WORK ITEM :: Continue the court opinion excerpt on the negligent retention claim against the school board, picking up after its final line.

SELECTED TEXT ::
See Lodge Distrib. Co., 161 W. Va. at 605, 245 S.E.2d at 158. In addition to the
continuance of these interactions, the complaint’s allegations detail the various injuries and
associated damages the student suffered as a result of these encounters as required by the
injury element of a negligent retention cause of action. See McCormick, 202 W. Va. at
193, 503 S.E.2d at 506. Therefore, the Petitioners have stated a valid claim for negligent
retention in Count 6 of their complaint upon which relief may be granted. See W. Va. R.
Civ. P. 12(b)(6).
Finally, in dismissing the Petitioners’ negligent retention claim, the circuit
court found that “Plaintiffs [the Petitioners] fail to allege facts and conduct showing all
four (4) requirements in a negligence action: duty, breach, causation, and damages.”
However, we find that the facts pled in the complaint also establish the elements of a
general negligence cause of action based upon negligent retention, despite the circuit
court’s finding to the contrary. See Hersh, 232 W. Va. at 310, 752 S.E.2d at 341. In Count
6 of the Petitioners’ complaint, in which they include a claim against the Board for
negligent retention, the Petitioners claim that the Board had a duty to employ school
personnel who “demonstrat[e] appropriate behavior, treat[] others with civility and respect,
and refus[e] to tolerate harassment, intimidation or bullying.” Quoting W. Va. Code § 18-
2C-1 (eff. 2001). Further, the Petitioners claim that the Board breached this duty by
29
“vot[ing] to renew [the Assistant Principal’s] contract,” which allowed the Assistant
Principal to “continuously appear during [the student’s] lunch period to further intimidate,
harass, and bully [the student].” Finally, the Petitioners aver that, “[a]s a direct and
proximate result of Defendant HCBE’s [the Board’s] negligent . . . retention . . ., [the
student] suffered personal injuries and damages,” such as “suffering and mental anguish,
past and future lost enjoyment of life, past and future humiliation, embarrassment,
indignity, and shame[.]” Having set forth allegations in the complaint to establish the
elements of a general cause of action for negligence—duty, breach, causation, and
damages—the Petitioners have provided sufficient allegations in support of their negligent
retention claim to withstand the Board’s motion to dismiss and to sufficiently apprise the
Board of the nature of their claim for negligent retention. See W. Va. R. Civ. P. 8(a),
12(b)(6); Hersh, 232 W. Va. at 310, 752 S.E.2d at 341; Syl. pt. 2, Par Mar, 183 W. Va.

PROVIDED RECORDS ::
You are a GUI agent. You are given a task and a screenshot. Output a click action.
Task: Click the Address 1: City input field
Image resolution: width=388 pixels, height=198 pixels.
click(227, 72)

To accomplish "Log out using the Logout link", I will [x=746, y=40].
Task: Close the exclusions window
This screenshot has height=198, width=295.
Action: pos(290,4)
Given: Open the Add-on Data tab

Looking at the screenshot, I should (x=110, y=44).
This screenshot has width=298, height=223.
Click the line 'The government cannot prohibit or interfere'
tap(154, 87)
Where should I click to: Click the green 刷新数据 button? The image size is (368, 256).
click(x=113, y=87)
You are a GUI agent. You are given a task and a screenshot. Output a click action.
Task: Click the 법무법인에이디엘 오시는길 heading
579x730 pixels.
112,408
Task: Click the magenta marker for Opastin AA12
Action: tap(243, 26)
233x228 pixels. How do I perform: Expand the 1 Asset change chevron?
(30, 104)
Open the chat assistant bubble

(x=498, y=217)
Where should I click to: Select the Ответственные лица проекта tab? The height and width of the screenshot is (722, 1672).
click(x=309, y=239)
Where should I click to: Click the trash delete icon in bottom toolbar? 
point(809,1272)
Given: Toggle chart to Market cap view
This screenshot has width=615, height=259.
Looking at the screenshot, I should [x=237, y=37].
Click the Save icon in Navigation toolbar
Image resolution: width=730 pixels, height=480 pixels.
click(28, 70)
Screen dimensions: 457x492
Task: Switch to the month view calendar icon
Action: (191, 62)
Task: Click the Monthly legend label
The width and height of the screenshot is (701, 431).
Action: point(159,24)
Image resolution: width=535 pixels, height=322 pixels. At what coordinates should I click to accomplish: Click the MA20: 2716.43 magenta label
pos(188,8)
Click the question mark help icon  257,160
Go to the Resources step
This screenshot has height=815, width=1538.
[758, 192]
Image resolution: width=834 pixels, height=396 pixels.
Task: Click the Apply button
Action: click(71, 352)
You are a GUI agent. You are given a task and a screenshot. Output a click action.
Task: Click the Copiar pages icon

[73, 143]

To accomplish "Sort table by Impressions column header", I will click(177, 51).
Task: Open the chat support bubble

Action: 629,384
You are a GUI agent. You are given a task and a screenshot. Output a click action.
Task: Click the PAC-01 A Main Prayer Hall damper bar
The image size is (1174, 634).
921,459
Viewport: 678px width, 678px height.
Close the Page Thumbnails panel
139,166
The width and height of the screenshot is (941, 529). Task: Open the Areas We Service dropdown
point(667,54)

ANSWER FOR THE TASK ::
706, 398 S.E.2d 532; Chapman, 160 W. Va. at 538, 236 S.E.2d at 212.
Accordingly, we conclude that the Petitioners have stated a claim for
negligent retention sufficient to survive the Board’s motion to dismiss this claim, see
W. Va. R. Civ. P. 12(b)(6), and, thus, we reverse the circuit court’s order to the extent that
it dismissed the Petitioners’ negligent retention claim. We further remand this case for
reinstatement of that portion of Count 6 of the Petitioners’ complaint alleging a claim
against the Board for negligent retention.
30
IV.
CONCLUSION
For the foregoing reasons, we affirm, in part, and reverse, in part, the January
27, 2020 order of the Circuit Court of Harrison County and remand this case for further
proceedings consistent with this opinion.
Affirmed, in part; Reversed, in part; and Remanded with Instructions.